On a dit aux gens de bien qu’ils avaient sauvé la France, et nous ne trouvons pas qu’on les ait flattés, car les gens de bien sont, à notre avis, la France même, moins les égoïstes et les factieux. C’est l’immense majorité des huit millions d’élec­teurs qui ont donné au pays son assemblée ; ce sont les huit cent mille gardes nationaux qui se levaient en juin pour la défendre. Mais il ne suffit pas d’avoir sauvé la France une ou plusieurs fois : un grand pays a besoin d’être sauvé tous les jours. La Provi­dence, qui a résolu de nous tenir en haleine, permet que le péril succède au péril. Tous allez et venez tranquillement d’un bout à l’autre de la ville paci­fiée. Mais le danger, que vous vous félicitez de ne plus voir dans les rues, s’est caché dans les gre­niers des maisons qui les bordent. Vous avez écrasé la révolte : il vous reste un ennemi que vous ne connaissez pas assez, dont vous n’aimez pas qu’on vous entretienne, et dont nous avons résolu de vous parler aujourd’hui : la misère.
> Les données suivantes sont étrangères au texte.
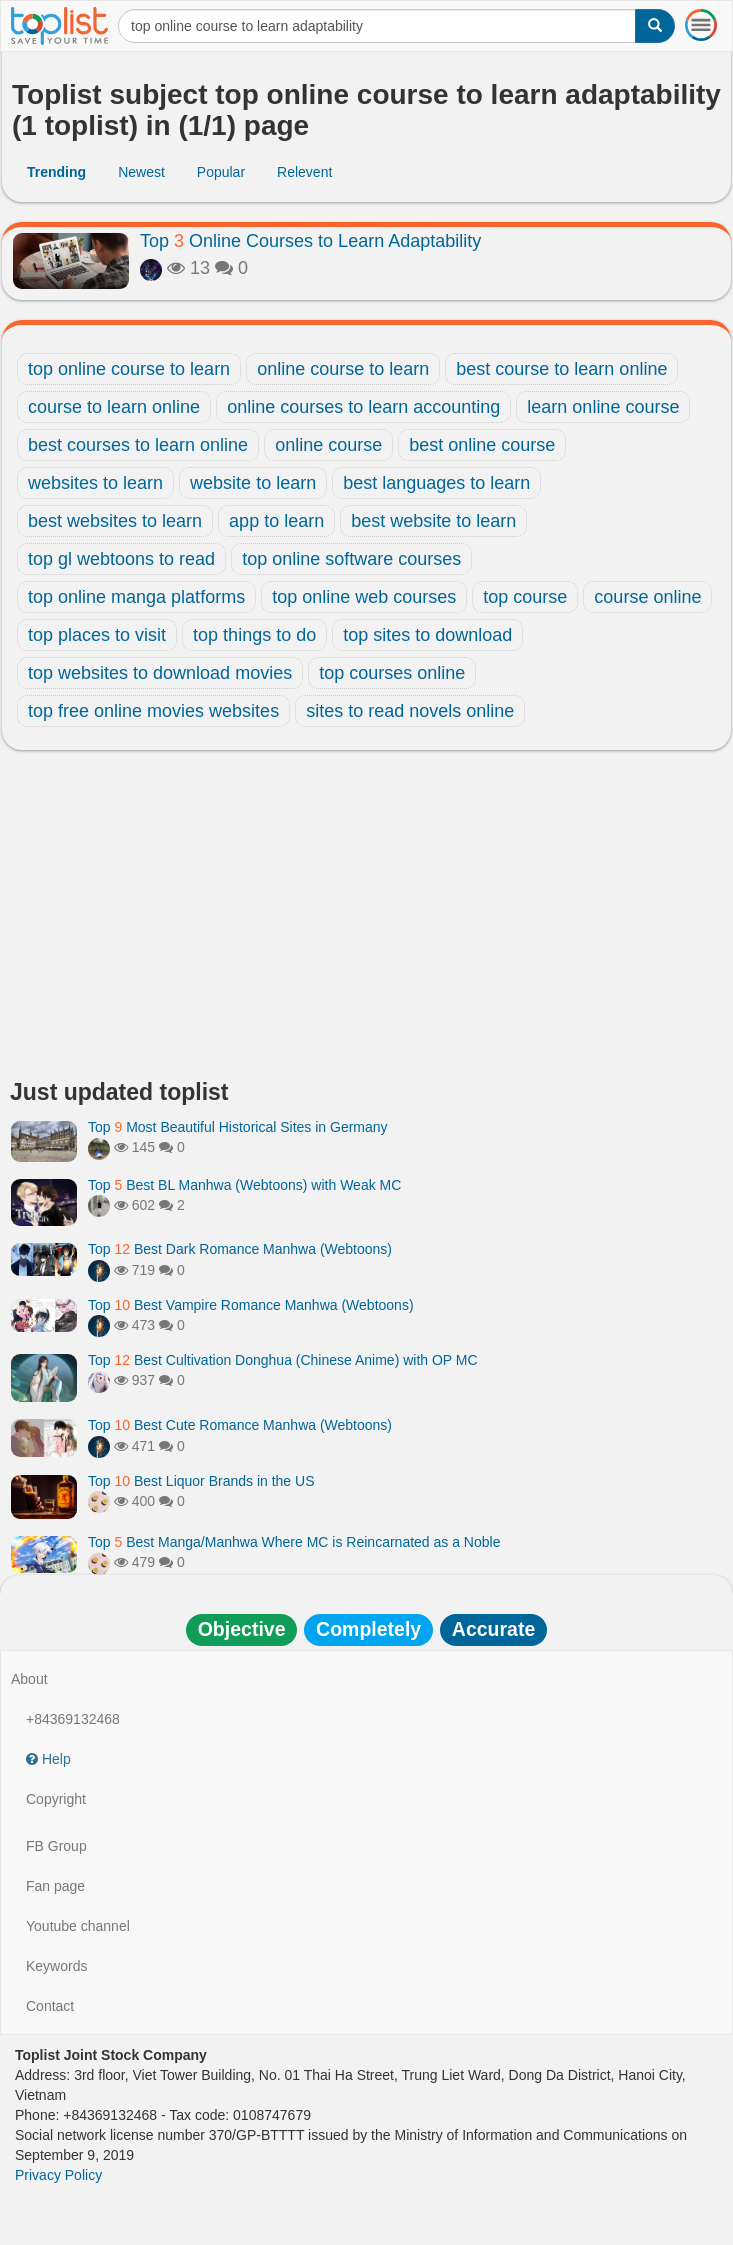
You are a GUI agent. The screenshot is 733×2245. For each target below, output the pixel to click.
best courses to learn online (138, 445)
Vous avez voulu la dissolution des ateliers natio­naux, et vous avez raison. Vous vous réjouissez de ne plus voir les jardins publics encombrés de tra­vailleurs jouant au bouchon la paye de leur oisi­veté, et les places sillonnées par des bandes d’ou­vriers réunis sous un drapeau ou l’organisation du travail était inscrite, et qui en portait la ruine dans ses plis. Mais, parce que les jardins et les places sont vides, pensez-vous que les ateliers particuliers soient pleins, et qu’il ait suffi, comme les habiles l’assuraient, de licencier les chantiers de la nation pour faire sortir de terre les constructions, battre les métiers des tisserands, et fumer les cheminées de toutes les usines ? Voici deux mois que l’industrie jouit de cette paix qui devait lui rendre la vie, et à Paris le nombre des individus sans travail qu’il faut sauver de la faim est encore de deux cent soixante- sept mille.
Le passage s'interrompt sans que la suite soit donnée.